“I think Trump may be one of those figures who appear in history from time to time to mark the end of an era and to force it to give up the old pretences.”
Henry Kissinger. 21.7.18
The third quarter was difficult in financial markets. Tightening liquidity as a result of the Federal Reserve’s increase in interest rates, escalating trade tensions, a rising oil price, and heightened worries on European stability with Brexit talks in a quagmire and a threat of Italy exiting the EU, all combined to undermine sentiment. However once again markets outside the US suffered most and by the end of the quarter the US equity market was at/near its highs. The US stock market is benefiting from a strong economy and the tax cuts that the Trump Administration achieved at the end of 2017. Goldman’s have estimated that share buybacks could reach almost one trillion dollars this year.
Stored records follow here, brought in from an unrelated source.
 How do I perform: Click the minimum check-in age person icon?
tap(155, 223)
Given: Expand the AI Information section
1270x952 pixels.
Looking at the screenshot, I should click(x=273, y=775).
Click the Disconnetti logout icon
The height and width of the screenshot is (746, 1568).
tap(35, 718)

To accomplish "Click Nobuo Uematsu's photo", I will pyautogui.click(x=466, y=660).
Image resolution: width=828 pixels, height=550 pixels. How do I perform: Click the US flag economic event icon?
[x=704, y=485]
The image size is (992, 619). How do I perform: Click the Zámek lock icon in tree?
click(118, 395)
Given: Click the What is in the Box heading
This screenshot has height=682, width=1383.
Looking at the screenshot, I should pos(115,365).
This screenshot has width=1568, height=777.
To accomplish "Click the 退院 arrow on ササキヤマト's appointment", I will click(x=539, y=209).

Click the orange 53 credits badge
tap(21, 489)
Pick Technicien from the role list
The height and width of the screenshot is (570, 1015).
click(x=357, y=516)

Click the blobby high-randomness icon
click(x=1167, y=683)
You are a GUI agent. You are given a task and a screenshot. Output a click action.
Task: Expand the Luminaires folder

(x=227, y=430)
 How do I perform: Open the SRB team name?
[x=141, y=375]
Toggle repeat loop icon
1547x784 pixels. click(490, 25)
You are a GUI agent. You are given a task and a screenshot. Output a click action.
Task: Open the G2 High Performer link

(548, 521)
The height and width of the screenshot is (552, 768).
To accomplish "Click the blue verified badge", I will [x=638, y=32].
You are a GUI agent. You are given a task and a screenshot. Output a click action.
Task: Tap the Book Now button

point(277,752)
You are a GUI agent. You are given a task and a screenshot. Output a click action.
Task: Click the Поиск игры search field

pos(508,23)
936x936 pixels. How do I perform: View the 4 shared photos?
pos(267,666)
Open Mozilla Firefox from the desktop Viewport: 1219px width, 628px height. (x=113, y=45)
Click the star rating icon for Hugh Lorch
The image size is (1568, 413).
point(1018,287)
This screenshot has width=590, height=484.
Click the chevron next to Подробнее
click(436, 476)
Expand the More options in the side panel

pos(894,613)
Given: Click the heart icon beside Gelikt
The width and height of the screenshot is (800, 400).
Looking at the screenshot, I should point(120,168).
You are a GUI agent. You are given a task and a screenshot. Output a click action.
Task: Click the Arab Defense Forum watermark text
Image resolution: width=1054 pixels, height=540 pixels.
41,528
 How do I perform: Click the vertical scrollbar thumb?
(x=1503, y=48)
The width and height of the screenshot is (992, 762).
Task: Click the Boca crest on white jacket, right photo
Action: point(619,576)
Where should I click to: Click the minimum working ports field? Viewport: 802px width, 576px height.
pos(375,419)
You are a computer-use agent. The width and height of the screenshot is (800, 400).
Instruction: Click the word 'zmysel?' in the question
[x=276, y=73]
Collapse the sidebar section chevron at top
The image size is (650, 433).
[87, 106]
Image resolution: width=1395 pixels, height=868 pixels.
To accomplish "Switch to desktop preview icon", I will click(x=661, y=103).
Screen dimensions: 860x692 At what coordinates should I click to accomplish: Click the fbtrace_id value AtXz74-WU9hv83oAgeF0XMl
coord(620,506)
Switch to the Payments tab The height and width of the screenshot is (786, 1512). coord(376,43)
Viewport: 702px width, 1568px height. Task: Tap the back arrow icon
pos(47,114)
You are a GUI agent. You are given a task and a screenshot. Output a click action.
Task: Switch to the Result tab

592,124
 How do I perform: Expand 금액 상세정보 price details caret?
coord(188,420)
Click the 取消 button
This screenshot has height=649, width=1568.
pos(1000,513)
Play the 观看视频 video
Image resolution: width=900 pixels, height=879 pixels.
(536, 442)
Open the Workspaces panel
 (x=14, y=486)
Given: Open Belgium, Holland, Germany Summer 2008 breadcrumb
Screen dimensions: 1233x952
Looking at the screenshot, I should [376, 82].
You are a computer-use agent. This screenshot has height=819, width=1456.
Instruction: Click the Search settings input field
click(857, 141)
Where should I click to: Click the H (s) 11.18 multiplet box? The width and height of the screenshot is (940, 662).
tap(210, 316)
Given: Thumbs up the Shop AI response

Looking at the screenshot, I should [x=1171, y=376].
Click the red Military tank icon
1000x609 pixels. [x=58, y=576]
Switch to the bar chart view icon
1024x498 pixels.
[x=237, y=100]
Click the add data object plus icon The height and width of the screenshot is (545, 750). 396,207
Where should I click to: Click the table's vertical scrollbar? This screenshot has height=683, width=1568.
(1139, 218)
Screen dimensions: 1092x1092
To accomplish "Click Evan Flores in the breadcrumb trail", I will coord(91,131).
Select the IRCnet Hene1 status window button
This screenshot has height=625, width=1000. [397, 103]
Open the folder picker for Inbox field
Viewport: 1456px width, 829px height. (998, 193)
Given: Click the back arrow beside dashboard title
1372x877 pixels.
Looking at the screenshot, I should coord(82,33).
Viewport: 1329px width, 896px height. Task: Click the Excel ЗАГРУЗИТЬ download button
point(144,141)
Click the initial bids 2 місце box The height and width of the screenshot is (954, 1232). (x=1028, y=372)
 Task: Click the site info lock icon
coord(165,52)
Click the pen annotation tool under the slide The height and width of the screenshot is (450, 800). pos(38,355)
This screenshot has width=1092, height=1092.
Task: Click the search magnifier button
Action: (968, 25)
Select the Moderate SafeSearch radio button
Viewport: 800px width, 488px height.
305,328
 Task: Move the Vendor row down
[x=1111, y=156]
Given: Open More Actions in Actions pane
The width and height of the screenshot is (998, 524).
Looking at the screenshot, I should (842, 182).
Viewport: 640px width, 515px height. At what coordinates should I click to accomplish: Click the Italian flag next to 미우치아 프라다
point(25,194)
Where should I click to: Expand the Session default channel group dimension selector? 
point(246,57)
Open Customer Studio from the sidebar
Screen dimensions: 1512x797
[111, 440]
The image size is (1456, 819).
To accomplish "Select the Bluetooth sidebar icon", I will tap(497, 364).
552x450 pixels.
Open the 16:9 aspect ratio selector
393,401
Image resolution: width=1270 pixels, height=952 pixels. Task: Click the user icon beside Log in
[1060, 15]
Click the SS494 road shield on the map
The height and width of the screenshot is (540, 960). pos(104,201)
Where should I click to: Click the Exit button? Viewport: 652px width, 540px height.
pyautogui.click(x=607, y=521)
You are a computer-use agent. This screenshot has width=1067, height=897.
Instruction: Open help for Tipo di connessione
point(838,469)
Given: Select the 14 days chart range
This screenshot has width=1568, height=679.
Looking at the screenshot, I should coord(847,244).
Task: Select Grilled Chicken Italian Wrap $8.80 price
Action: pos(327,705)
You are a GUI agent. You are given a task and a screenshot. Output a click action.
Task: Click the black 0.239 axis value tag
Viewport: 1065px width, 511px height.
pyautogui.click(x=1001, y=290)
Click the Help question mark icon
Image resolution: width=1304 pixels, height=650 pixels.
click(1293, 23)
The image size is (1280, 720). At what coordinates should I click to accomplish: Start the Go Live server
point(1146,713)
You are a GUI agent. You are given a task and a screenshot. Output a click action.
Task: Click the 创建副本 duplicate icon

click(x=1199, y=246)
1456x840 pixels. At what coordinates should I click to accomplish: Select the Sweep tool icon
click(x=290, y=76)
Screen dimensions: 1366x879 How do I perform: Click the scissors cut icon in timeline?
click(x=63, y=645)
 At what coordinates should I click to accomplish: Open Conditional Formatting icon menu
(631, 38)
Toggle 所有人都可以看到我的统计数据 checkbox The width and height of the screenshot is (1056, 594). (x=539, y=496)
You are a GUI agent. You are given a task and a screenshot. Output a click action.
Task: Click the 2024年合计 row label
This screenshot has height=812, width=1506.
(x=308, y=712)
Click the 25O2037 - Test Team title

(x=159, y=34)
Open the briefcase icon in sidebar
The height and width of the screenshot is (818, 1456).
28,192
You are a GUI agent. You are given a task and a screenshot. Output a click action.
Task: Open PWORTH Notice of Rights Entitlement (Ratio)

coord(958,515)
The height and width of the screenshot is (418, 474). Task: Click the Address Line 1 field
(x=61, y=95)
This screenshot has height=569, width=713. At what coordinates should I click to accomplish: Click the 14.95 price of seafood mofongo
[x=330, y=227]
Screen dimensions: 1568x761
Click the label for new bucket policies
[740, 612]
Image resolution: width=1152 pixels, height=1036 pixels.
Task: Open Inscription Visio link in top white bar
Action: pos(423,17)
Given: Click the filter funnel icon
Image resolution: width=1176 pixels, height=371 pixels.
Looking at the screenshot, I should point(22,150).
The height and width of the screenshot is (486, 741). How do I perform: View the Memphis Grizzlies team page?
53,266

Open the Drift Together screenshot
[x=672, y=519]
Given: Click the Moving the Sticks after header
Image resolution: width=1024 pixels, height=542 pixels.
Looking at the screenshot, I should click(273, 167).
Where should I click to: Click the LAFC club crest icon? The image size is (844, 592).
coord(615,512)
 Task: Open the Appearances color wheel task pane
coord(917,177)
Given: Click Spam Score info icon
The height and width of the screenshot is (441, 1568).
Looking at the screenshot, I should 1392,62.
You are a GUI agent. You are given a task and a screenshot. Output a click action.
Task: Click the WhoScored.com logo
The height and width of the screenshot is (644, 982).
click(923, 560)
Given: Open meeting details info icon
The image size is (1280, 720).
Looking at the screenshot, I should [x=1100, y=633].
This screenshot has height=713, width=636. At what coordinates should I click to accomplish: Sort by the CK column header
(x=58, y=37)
This performance has been despite the rise in interest rates and bond yields as the ten-year rate rose to 3.05%. Outside the US surplus liquidity has been drained from the system exposing the weakest links, Argentina and Turkey’s currencies crashed and other Emerging Market assets suffered. This sharp divergence has been a feature of the last ten years. On the tenth anniversary of Lehman’s collapse and the ensuing financial crisis the surprise has been that while the US has had a weak economic recovery it was accompanied by a soaring stock market. The comparison to the Japanese experience following their collapse in 1990 could not be starker. Ten years after the Japanese bubble burst the Japanese Topix index was half its pre-crash level, while the S&P is up more than twice, and more than four times off its lows. Their bubbles were different, but a significant driver of the S&P’s recovery was the enormous share buybacks American companies have undertaken which Goldman Sachs estimates at $4.5 trillion over the last decade. This buyback program has been turbo charged by the Trump tax cuts with estimates that they will approach $1.5 trillion in 2018 alone.